I like to tell myself and others that me and my ex have been separated for almost a year now. Because back in July of 2020 I was ready, processing and healing from being with my ex. I’m not all sure why I’m writing about him again. I am 3 days into my new job and I think about how I want to tell him how it went. He was that person for me to unload my day on, To be completely honest I don’t even know if he cared to hear about my day or if he was happy that I would talk about something with him. When I did talk about my day at work it was because I wanted him to know what my day was like. Did he ever ask? No. If I had a hard day I would be silent and kept to myself because I didn’t want to unload all my negative feelings on to him, I would want to process and use that time to calm myself down. In a way I wanted to process how I felt in my own head and talk to myself about how there is always going to be ups and downs with jobs.
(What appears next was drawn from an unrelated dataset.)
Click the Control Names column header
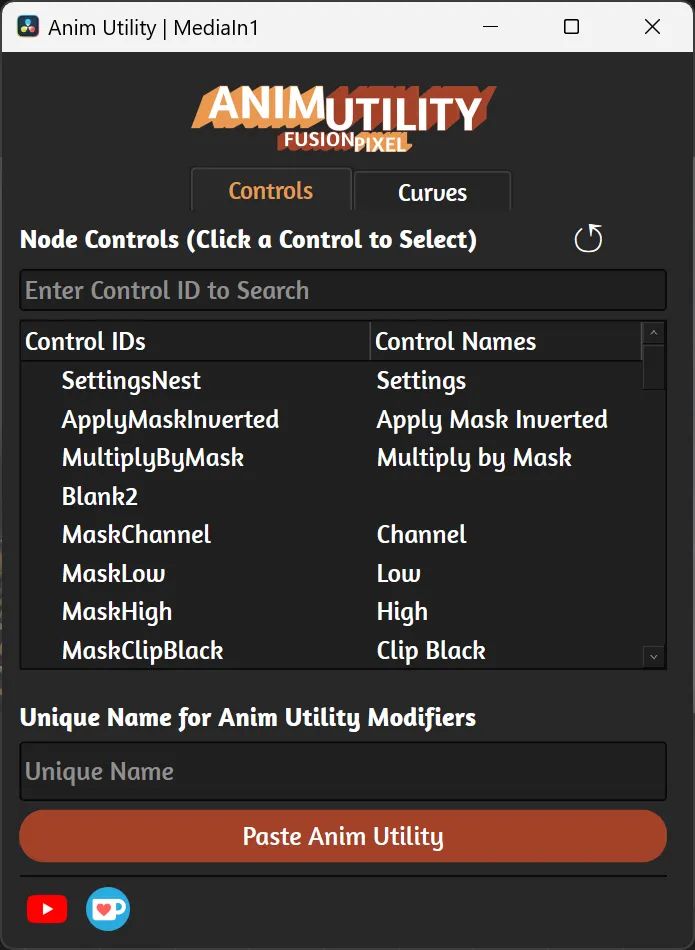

In the end when I would try to self help, he would assume it was because I didn’t want to share with him, he took alot of that personally. Then that would add on to my stressful day having to explain myself when i didn’t want to or reassure him that my muteness wasnt personal or directed toward him. When I did explain that to him he would bring up the fact that we are partners, we are suppose to be there for each other, support one another and honestly none of his advice was helpful. I would practice sharing and when I did it would turn into a lesson for me to learn, how I need to stand up for myself, how I gave too much of myself to my job, or how there are bigger problems in the world. Sometimes it would turn from a conversation about how my job got to me to how it was nothing compared to how hard his job was. That would piss me off even more, I learned that If i told him what he said made me mad he would sulk and take it personal again. As if I was just trying to make it about me, Although it was about me i thought it was my time to unload what I had going on, seeking support and maybe even some encouragement that even though it can be tough that I was tougher. Then we could discuss his day, shit if he wanted to go first I would have been okay with that too. He was never the bigger person.
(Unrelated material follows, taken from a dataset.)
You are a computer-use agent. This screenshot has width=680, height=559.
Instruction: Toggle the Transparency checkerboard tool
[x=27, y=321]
I realize that he would have hard days as well only difference was I asked him about it, I even asked about details to learn what he would do on a daily basis, and encourage him. I would go on about how he was a leader, a great co-worker, a quick learner, or how he is dedicated. I’m about to cry right now because I never hear him ever say those things to me ever..
The words I heard the most and I have them written in letter to me, are that I’m heartless, mean, guarded, ungrateful, sheltered and unreadable. At one point he said I was nicer to other people more than I am to him. That’s because I wasn’t rude to other people, its called being polite. Sometimes when we had conversations like this I couldn’t help but walk away from the conversation because of how ridiculous it was. It wasn’t that I was insulted or that it was true it was because I know who I am. I’ve been the same person my whole life, I know for a fact that I wake up everyday with the best intentions for everyone around me including him. The only thing different was that I thought he was the only person I was completely naked with, my anger, my happiness, my sadness, and my vulnerabilities that not even my own mother or sibling have ever seen. Instead he used that part of our relationship to make him out as a victim. It was infuriating, how am I suppose to be open when I knew certain things about my day could be used against me later when he felt like I wasn’t being a damn damsel in distress that he could save.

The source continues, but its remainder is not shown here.